Quoted text:
◇ ◇ ◇ ◇

# Chicken bedding question



## Zack the chicken lover (Jul 9, 2020)

I have a chicken coop which is surrounded by fencing and the floor is concrete I want to put bedding on that caoncrete I just want to know because it is an open are can I use non dust extracted wood chips for the bedding


----------



## robin416 (Sep 8, 2013)

Non dust extracted implies that there is going to be quite a bit of dust involved. That would concern me because the birds will be right down there with the dust which they'll end up inhaling. 

A lot depends on where you're at on what might be best to use. Cold concrete can be a threat to their feet and legs.


----------



## dawg53 (Aug 25, 2015)

When birds are up on the roost and hop down off the roost onto wood chips and/or concrete, there will be the risk of bumblefoot due to wood chip pieces or splinters penetrating the footpad. There will also be the risk of sprained or strained ligaments and/or tendons causing birds to limp when they land on concrete.
I recommend putting at least 6 inches of sand on the concrete floor and keeping roosts low, no more than 6 inches above the sand.

Since your coop is surrounded by fencing, I hope it's predator proof. I'm not sure what type of fencing you have, but consider putting hardware cloth on the bottom part of the fence all the way around.

◇ ◇ ◇ ◇

Given information:

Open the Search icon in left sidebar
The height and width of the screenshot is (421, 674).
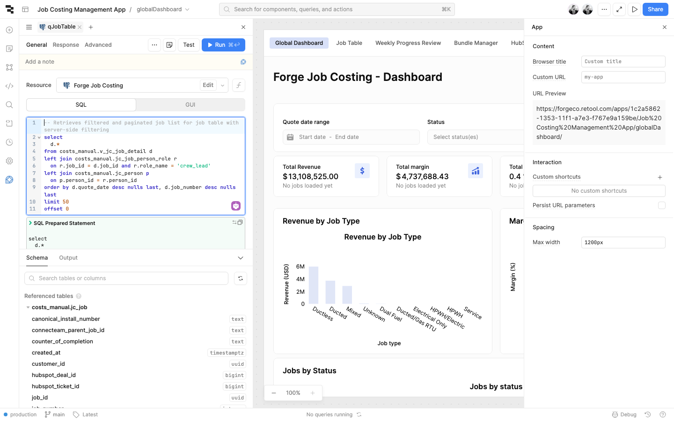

◇ ◇ ◇ ◇

Directions for this task:
Change "inhaling" to "breathing in" in the chicken bedding thread between "Non dust extracted implies" and "end up inhaling.", inclusive, and write out that part. The listing comes from a different source than the chicken bedding thread.

Worked answer:
Non dust extracted implies that there is going to be quite a bit of dust involved. That would concern me because the birds will be right down there with the dust which they'll end up breathing in.